* _Your instructions_:
Please recast the lines from the one containing "Task: Select the Michael Chen row name" through the end of the material, inclusive, as a JSON list of strings with one string per line, leaving out any blank lines.

* _Stored rows_:
════════════════

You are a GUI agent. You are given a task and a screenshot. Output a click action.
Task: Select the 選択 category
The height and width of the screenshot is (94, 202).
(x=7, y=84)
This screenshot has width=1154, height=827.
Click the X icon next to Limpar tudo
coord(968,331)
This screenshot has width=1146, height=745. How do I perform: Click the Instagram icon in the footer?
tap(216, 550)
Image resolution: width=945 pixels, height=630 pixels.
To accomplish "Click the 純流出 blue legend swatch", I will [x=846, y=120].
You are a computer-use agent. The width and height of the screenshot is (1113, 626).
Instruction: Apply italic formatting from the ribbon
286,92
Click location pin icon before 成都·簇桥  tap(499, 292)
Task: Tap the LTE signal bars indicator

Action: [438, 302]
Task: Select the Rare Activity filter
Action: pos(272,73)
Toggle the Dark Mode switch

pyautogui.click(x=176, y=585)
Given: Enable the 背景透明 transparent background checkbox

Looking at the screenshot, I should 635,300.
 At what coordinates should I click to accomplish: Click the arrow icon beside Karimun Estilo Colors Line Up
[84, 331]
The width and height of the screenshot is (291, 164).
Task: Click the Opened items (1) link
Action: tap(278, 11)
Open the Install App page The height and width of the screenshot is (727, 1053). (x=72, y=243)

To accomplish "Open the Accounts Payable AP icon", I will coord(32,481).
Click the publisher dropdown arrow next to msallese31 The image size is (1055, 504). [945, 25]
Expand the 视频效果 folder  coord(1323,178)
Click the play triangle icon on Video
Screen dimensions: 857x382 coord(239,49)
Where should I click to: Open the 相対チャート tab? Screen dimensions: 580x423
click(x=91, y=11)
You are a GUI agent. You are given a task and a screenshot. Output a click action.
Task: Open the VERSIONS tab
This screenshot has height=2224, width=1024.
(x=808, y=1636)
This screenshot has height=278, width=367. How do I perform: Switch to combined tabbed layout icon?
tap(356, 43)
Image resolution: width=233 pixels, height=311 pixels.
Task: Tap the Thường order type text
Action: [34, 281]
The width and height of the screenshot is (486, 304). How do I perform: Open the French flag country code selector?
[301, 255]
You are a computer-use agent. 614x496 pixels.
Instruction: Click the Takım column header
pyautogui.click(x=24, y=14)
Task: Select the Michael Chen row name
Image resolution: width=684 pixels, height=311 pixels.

════════════════

* _Result for this exercise_:
[
  "Task: Select the Michael Chen row name",
  "Image resolution: width=684 pixels, height=311 pixels."
]